Even leaving to one side the similarity between the phrases ‘go and top yourself’ and ‘slit your wrists’, it is also significant that Senator Perchard neither confirmed nor denied that the ‘go top yourself’ phrase was used in the States.

It could be argued that Senator Perchard, to quote Kipling, has ‘learned no end of a lesson, it will do him no end of good’ in seeking to mix it with as experienced a wordsmith as Senator Syvret and falling directly into what might well have been a carefully laid trap, albeit largely of his own making.

All that said, the fact that he may well have learned a lesson is neither here nor there, I’m afraid. Even if Senator Perchard did not lie to the Deputy Bailiff and the States by saying that he ‘absolutely’ refuted Senator Syvret’s allegation, he certainly misled them.

It was, as Winston Churchill may well have described it, a terminological inexactitude on a scale rarely seen, even in the shambles that our government appears to have become. As a consequence, it seems to me (not to mention the vast majority of people to whom I speak) that he has no alternative but to resign – not only his position as Health Minister, from which he should have been removed or at least suspended by Terry Le Sueur a week ago, but also his seat on the Senatorial benches.

Failure to do so simply means that in addition to his reputation being in tatters, in effect he becomes a minus quantity because few if any in the States will attach credibility to what he says and, as a direct result of that, the people who elected him will be disenfranchised. In my mind he has no alternative but to jump before he is pushed.

WHILE I’m on the subject of activities in the Big House and the conduct of our elected representatives, and having had a few days to mull over what I wrote last week – I mulled over a couple or three slugs of Calvados while doing so – I have to say that I was perhaps a little harsh on Deputy Trevor Pitman regarding his altercation with or about Housing president Senator Terry Le Main.

As I suggested last week, there are ways round all rules and regulations, and while I can’t agree with the sort of mudslinging and name-calling which seems to feature in reports of almost every sitting, a couple of people who actually heard what Trevor Pitman said told me that he wasn’t called to order by the Deputy Bailiff and, as a consequence, can’t have broken any rules.

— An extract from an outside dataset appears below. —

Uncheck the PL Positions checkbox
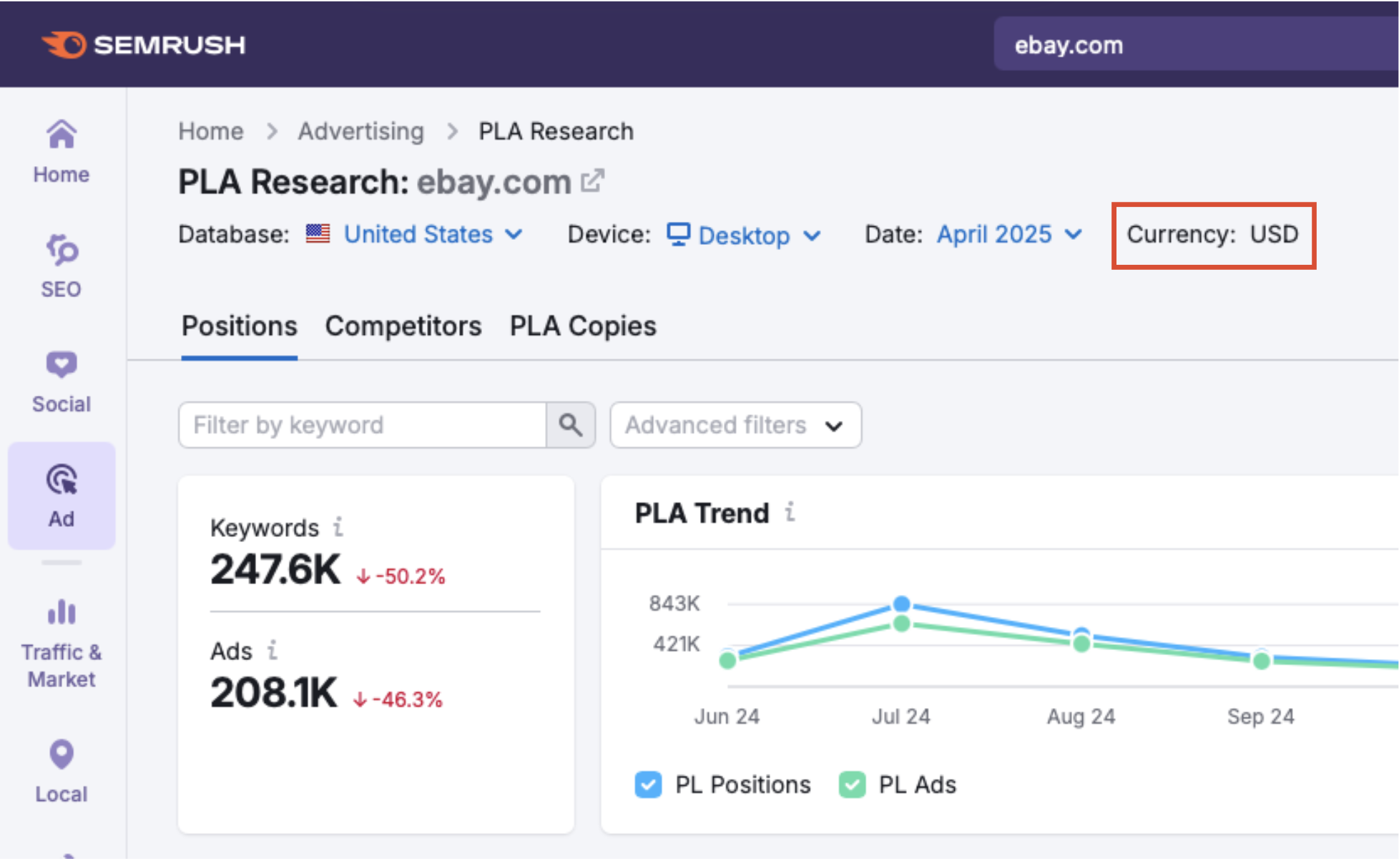This screenshot has height=859, width=1399. (648, 785)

I still say that the sort of exchanges – both in and out of general earshot – that we’ve heard and read about in recent times are not what government is about and not what the public have a right to expect from elected representatives (the question of how much they get in little brown envelopes every Friday doesn’t enter into this at all). But if Deputy Pitman is seriously miffed about my comment, then I really am sorry I upset him.

AND finally . . . Some time ago I wondered which imported pinstripe authorised those wholly inappropriate signs which, after you’ve driven up Queen’s Road and through Mont à l’Abbé, tell you that you are either approaching or have entered something called Sion Village.

It was further evidence, I suggested at the time, of the galloping anglicisation which is no doubt designed, in the words of old Jack Messervy, to condemn crapauds to the designation of an endangered species by the time we get to the centenary of the

Liberation.

This week there was yet more evidence with the proliferation of traffic signs more appropriate to Portsmouth than Plémont.

But what really made me weep into my Calvados was an advertisement for a property ‘in the heart of St Ouen’s Bay’ (which must be a bit damp when the tide’s up) and standing in approximately ONE ACRE. And the advertisement was placed by Maillard’s, of all people.